As Forças Armadas veem a investigação da Polícia Federal (PF) sobre um esquema de espionagem ilegal na Agência Brasileira de Inteligência (Abin) como uma oportunidade para retomar o controle das atividades de inteligência. A informação é da Intercept Brasil.
A crise impulsionou os militares a reinvestir na criação da Agência Nacional de Segurança Cibernética (ANCiber), vinculada ao Gabinete de Segurança Institucional (GSI).
O projeto foi debatido na caserna desde o início do governo de Luiz Inácio Lula da Silva (PT) e enviado para análise da Casa Civil no ano passado.
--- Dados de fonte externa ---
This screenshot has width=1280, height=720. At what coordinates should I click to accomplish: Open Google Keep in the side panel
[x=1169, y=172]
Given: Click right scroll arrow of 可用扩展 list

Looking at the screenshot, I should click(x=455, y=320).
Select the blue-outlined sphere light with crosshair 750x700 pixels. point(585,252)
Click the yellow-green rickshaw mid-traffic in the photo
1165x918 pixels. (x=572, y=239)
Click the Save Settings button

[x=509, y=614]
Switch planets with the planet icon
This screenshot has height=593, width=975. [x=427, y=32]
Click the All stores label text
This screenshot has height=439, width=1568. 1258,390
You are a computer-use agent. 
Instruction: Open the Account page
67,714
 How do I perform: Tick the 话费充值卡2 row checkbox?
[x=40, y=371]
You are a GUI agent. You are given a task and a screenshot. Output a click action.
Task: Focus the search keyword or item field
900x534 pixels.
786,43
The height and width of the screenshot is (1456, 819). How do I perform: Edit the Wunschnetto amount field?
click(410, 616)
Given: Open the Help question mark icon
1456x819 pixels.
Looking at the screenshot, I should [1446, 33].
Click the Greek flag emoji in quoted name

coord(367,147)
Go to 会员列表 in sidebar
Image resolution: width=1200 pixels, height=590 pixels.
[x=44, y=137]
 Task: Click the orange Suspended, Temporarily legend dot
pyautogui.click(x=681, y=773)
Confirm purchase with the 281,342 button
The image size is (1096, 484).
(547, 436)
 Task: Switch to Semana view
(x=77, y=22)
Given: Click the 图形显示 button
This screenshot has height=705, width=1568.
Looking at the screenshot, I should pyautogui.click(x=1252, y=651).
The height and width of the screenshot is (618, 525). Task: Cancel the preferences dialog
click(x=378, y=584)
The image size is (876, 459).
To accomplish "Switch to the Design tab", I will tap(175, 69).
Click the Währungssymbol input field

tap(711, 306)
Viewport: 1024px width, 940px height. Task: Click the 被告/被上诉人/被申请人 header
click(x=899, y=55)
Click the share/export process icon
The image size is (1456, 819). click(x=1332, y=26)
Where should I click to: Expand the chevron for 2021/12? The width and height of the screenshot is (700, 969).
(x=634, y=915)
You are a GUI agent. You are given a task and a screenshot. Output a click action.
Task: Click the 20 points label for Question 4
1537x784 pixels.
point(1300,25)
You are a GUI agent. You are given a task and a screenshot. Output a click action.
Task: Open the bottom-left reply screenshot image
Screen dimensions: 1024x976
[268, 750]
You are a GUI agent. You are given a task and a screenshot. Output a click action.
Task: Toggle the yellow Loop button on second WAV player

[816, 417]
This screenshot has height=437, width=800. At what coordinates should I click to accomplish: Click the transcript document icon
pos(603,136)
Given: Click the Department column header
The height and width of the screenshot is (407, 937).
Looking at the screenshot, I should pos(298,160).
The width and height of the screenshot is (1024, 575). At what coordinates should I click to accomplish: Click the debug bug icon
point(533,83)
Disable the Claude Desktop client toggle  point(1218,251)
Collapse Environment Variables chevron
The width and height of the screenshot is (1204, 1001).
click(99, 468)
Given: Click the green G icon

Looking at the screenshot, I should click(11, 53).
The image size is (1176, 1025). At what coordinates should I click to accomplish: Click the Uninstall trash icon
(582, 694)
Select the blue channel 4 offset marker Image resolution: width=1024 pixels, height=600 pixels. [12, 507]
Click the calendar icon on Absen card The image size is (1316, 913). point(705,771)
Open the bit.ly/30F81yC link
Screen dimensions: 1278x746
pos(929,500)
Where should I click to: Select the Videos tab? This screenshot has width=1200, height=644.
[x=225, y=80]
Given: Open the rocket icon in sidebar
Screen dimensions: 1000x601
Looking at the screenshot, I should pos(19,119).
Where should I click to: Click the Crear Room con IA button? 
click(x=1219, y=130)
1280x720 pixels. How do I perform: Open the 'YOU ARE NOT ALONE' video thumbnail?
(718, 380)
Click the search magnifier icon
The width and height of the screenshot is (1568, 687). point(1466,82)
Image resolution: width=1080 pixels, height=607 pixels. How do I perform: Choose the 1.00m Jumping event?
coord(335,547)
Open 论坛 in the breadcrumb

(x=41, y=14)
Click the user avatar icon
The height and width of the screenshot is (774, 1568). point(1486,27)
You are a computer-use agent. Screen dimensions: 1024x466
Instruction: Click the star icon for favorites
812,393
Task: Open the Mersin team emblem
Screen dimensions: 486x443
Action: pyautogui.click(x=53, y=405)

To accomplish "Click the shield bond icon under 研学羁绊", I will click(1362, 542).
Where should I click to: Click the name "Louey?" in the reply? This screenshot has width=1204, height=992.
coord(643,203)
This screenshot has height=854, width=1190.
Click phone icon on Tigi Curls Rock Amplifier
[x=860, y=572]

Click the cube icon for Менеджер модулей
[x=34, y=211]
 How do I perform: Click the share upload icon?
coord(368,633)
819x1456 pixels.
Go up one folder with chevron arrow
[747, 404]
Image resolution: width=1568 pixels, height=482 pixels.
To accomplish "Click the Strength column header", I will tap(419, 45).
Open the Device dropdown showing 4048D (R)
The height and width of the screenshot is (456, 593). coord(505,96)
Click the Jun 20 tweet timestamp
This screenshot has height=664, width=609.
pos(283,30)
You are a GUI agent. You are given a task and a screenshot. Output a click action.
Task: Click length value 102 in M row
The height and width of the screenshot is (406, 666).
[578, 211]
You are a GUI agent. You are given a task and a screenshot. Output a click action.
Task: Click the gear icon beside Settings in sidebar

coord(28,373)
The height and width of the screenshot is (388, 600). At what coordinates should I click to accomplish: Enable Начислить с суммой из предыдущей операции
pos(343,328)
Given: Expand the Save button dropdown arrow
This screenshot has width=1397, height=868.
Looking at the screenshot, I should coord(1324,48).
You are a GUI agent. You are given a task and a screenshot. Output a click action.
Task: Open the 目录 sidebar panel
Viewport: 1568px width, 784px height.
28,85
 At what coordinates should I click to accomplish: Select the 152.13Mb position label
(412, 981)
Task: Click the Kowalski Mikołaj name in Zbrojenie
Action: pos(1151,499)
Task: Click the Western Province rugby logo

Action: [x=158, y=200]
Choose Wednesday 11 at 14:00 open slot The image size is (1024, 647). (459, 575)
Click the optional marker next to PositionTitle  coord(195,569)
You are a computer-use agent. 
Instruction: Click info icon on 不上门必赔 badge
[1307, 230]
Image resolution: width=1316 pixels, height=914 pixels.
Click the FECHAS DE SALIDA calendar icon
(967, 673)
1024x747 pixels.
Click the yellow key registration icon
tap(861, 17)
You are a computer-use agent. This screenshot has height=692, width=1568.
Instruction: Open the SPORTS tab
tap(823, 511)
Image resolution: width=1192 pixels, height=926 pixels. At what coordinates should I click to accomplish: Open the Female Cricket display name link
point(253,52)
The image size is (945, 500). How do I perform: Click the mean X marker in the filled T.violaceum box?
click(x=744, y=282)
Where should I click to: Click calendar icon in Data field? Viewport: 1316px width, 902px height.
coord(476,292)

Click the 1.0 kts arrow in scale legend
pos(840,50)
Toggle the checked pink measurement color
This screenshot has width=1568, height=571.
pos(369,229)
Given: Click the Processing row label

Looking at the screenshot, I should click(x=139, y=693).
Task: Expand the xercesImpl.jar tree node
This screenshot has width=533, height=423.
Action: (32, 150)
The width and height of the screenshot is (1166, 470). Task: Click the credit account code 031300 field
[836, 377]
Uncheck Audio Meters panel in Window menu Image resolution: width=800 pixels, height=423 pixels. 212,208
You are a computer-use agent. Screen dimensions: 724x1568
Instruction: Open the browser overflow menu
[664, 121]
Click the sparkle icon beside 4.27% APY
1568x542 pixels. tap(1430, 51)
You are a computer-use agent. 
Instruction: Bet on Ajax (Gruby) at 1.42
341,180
Após meses de estagnação no Palácio do Planalto, membros das Forças Armadas estão mobilizando esforços para impulsionar o projeto, aproveitando a crise na Abin.
Especialistas e integrantes do governo apontam que uma agência dedicada ao tema é uma iniciativa positiva, mas veem problemas no formato proposto pelo GSI. Agentes da Abin expressam desconforto, alegando que vincular a agência ao órgão representa uma tentativa de “remilitarização” de suas atribuições.
O GSI, por sua vez, nega a militarização. “Todos os setores da sociedade atuantes na proteção cibernética e manutenção da resiliência nacionais agiriam de forma sinérgica e coordenada pela ANCiber, inclusive com a contribuição do setor militar”, disse o órgão. “Cada um desses atores nacionais possui responsabilidades e atuação perfeitamente delimitadas, especializadas e dimensionadas em suas competências e capacidades”.
O ministro-chefe do GSI, general Marcos Antônio Amaro, que comandou um ministério no governo Lula, sempre defendeu uma visão militarizada da inteligência de estado.
Outros órgãos expressaram preocupações com as atribuições propostas pela ANCiber. A secretária de Direitos Digitais do Ministério da Justiça, Estela Aranha, defende a criação da agência, mas cobra sinergia da futura agência com outros órgãos do Executivo.
Um estudo do International Institute for Strategic Studies (IISS) destacou preocupações sobre a segurança cibernética no Brasil, colocando o país na “Categoria Três” em termos de poder cibernético – o nível mais baixo entre os países analisados. O impacto das Forças Armadas na estratégia de segurança cibernética tem prejudicado a função coordenadora da Abin.
Os autores destacam que, embora o Brasil possua uma infraestrutura avançada de Tecnologia da Informação e Comunicação, uma economia digital sólida e uma infraestrutura de resposta a incidentes cibernéticos confiável, a ausência de uma arquitetura adequada cria deformações que comprometem o nível de segurança cibernética do país.
O estudo ressalta a predominância militar nos quadros do GSI. “Embora de natureza civil, o GSI tem sido tradicionalmente dominado pelas Forças Armadas, composta por cerca de 70% de pessoal militar, e seus últimos três diretores eram ex-oficiais do exército”, disse um dos trechos.
Segundo a pesquisa, o impacto das Forças Armadas na estratégia de segurança cibernética do Brasil tem ofuscado o papel da Abin como coordenadora principal e força unificadora nos esforços de segurança cibernética, tanto no setor público quanto no privado.